Solved: Re: Access problem with Cisco ASA

rakesh.thale · ‎11-06-2008

Hi all, I m facing problem with ASA, here is scenario for the same,

I have 2 cisco ASA 5540 with multiple context.

Configured in active -active failover. My primary admin context is

working without any hassel. But when I tried to connect to outside

interface (secondary firewall)of admin contex it gives me an error

log - "ifc-classify --Virtual firewall classification failed."

From the same device if I connected from 'inside' - I am

able to. But not able to send any outside traffic. (Not able to

connect to gateway IP of outside interface.)

Please help.

Thanks in advance.

dhananjoy chowdhury · ‎11-06-2008

I would suggest you go thru this link (example 3) - Shared Resources for Multiple Contexts.

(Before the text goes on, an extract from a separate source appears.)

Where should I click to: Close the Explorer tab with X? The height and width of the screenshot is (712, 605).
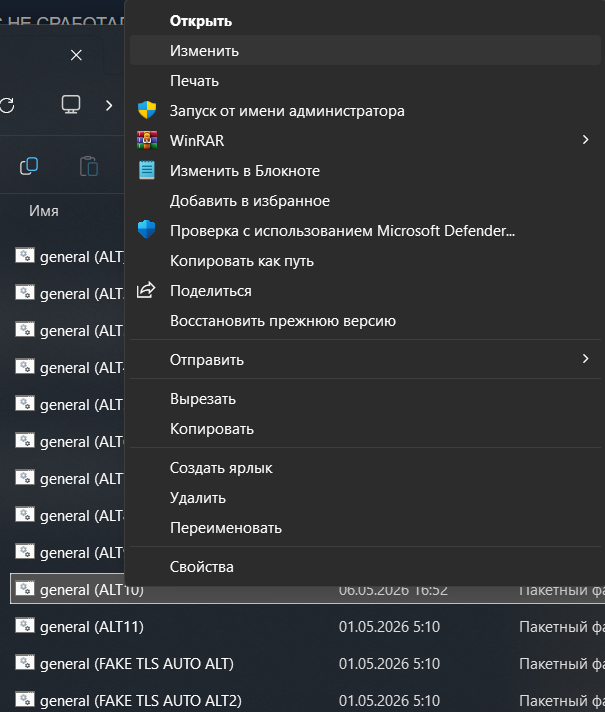76,55
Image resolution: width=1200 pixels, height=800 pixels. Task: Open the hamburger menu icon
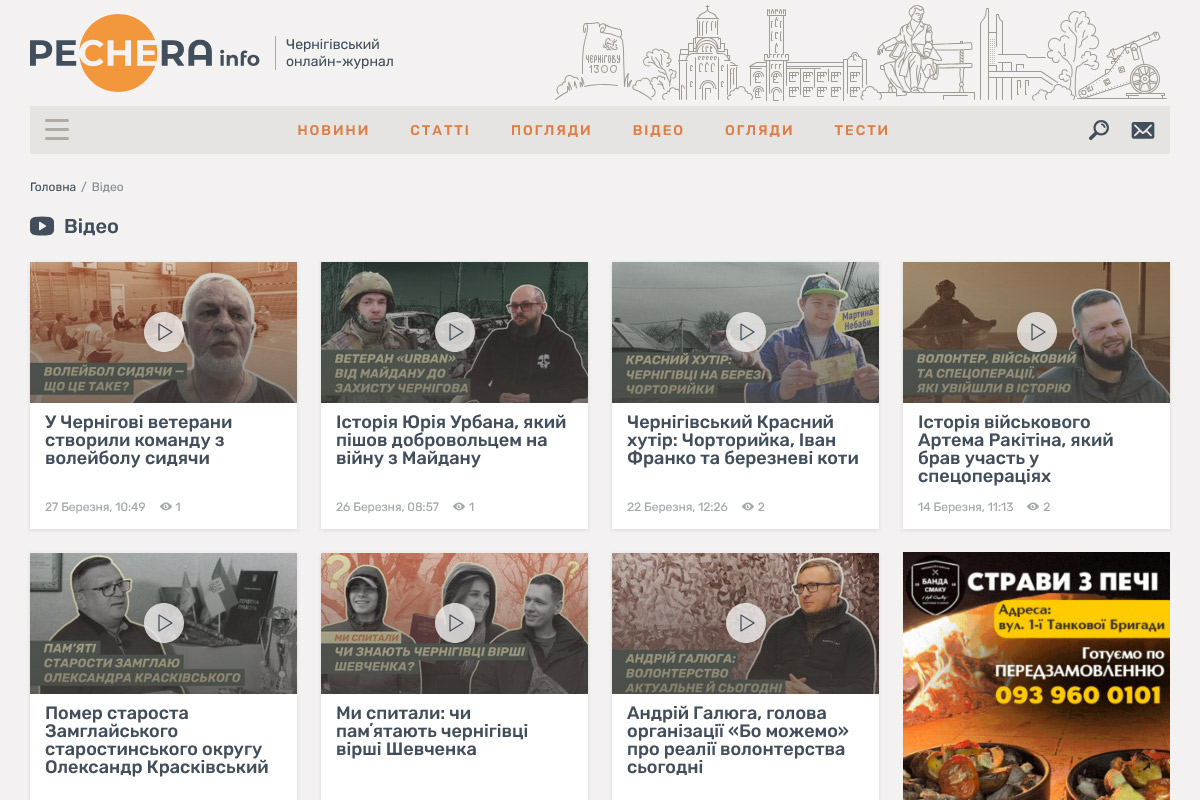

This example also has the nat/global config.

dhananjoy chowdhury · ‎11-06-2008

This happens when a packet arrived on a shared interface, but failed to classify to any specific context interface.

Use the global or static command to specify the IPv4 addresses that belong to each context interface.

rakesh.thale · ‎11-06-2008

Sorry, But I get this option. But dont know how configure global or static command.

Please, please help!

dhananjoy chowdhury · ‎11-06-2008

I would suggest you go thru this link (example 3) - Shared Resources for Multiple Contexts.

This example also has the nat/global config.

rakesh.thale · ‎11-07-2008

Still Unfortunate--

I tried to put static and global commands but no result.

dhananjoy chowdhury · ‎11-07-2008

could you share the sanitized config.